Gay libertarian says Obergefell, Lawrence not at risk

Longtime gay writer (and noted libertarian) Dale Carpenter has an interesting piece over at The Volokh Conspiracy, in which he says there is plenty of evidence in the Dobbs majority opinion and concurrences that SCOTUS is not going after same-sex marriage soon:

In reaction to today’s decision in Dobbs v. Jackson Women’s Health, overruling Roe v. Wade, advocacy groups are warning about the potential implications for other rights. Some analysts are pointing specifically to Justice Thomas’s concurring opinion, which calls for a reexamination of substantive due process precedents like Griswold v. Connecticut (1965), Lawrence v. Texas (2003), and Obergefell v. Hodges (2015). Certainly the three-Justice joint dissent is sounding the alarm.

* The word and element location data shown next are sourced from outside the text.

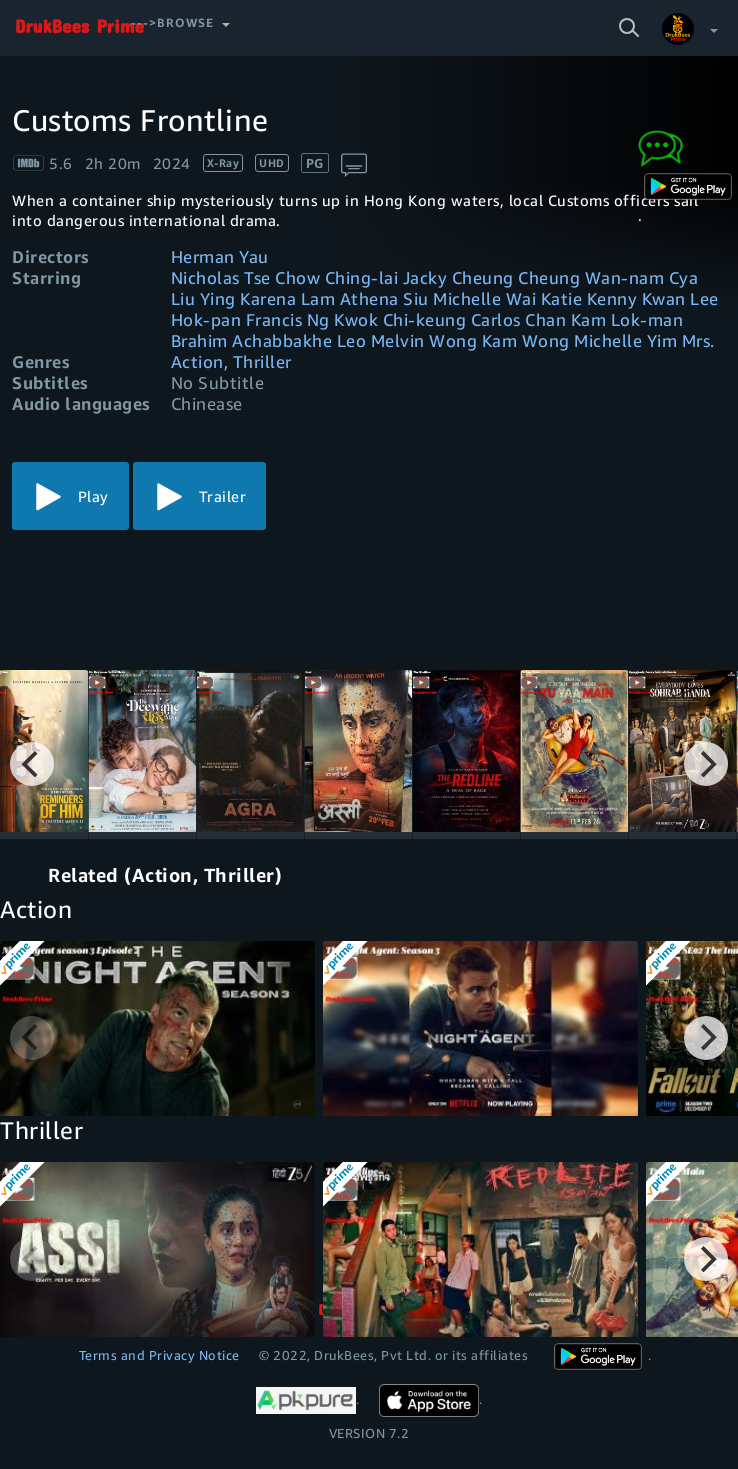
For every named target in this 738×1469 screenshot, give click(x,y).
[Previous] (32, 764)
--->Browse (172, 22)
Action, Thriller (231, 361)
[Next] (706, 764)
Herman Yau (220, 256)
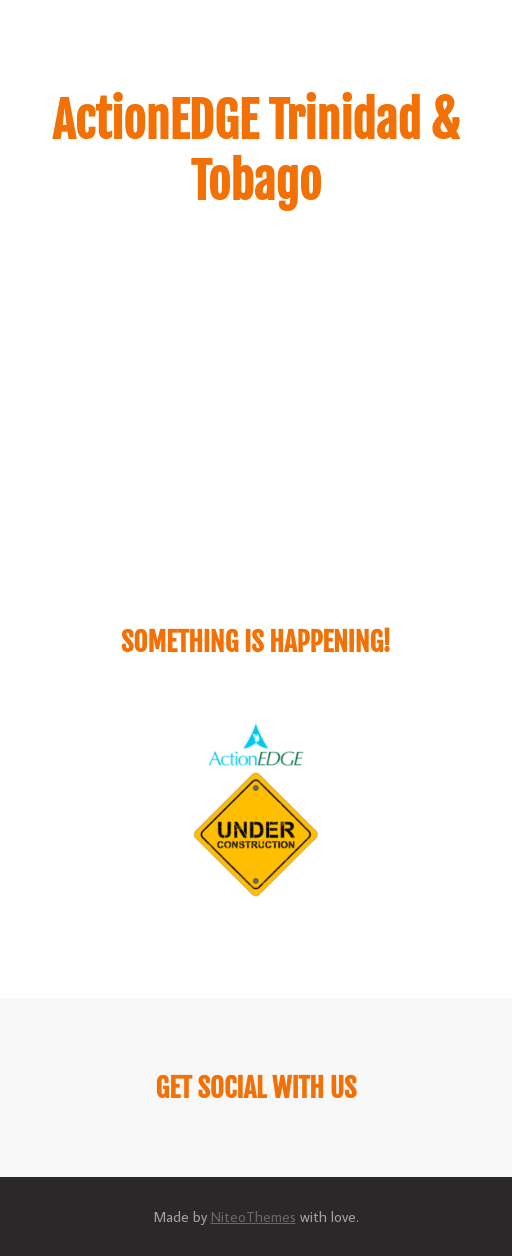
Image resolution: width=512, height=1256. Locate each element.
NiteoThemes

Has the mask finally dropped, revealing the true intentions of the majority to wipe the slate clean of unenumerated fundamental rights that social and religious conservatives don’t like?

To begin an answer to that question, I count no fewer than four places in the Dobbs opinion that disavow any implications for other rights. I refer to these as the reassurance passages. Two of them were already in the leaked draft opinion. Two more have been added because they are responses to the dissent (which would not have been available when Justice Alito circulated his first draft in February).

The number and clarity of these passages are extraordinary.  To these one could add the separate concurrence of Justice Kavanaugh, who addresses concerns that were raised in the briefs:

First is the question of how this decision will affect other precedents involving issues such as contraception and marriage—in particular, the decisions in Griswold v. Connecticut, 381 U. S. 479 (1965); Eisenstadt v. Baird, 405 U. S. 438 (1972); Loving v. Virginia, 388 U. S. 1 (1967); and Obergefell v. Hodges, 576 U. S. 644 (2015). I emphasize what the Court today states: Overruling Roe does not mean the overruling of those precedents, and does not threaten or cast doubt on those precedents.

(As an aside, I don’t count Justice Thomas’s view as portending much.  It’s notable that he wrote only for himself.  His views about substantive due process are longstanding, well-known, and idiosyncratic.  No other sitting justice has ever expressed an interest in completely abandoning substantive due process and all of the precedents it has generated.)

I dunno. These justices already lied under oath to get their seats on the Court. They are more political animals than any recent justices Democrat or Republican.

It’s not out of the realm of possibilities that all these caveats they’ve placed in recent decisions about abortion and guns are simply smokescreens meant to blunt outrage or fears — both of which could drive progressive turnout in the midterms. These conservative justices know that the GOP gaining control of the House or Senate pretty much frees them up to do whatever they want until the presidential election.

I hope Carpenter is correct. But I wouldn’t place bets on it.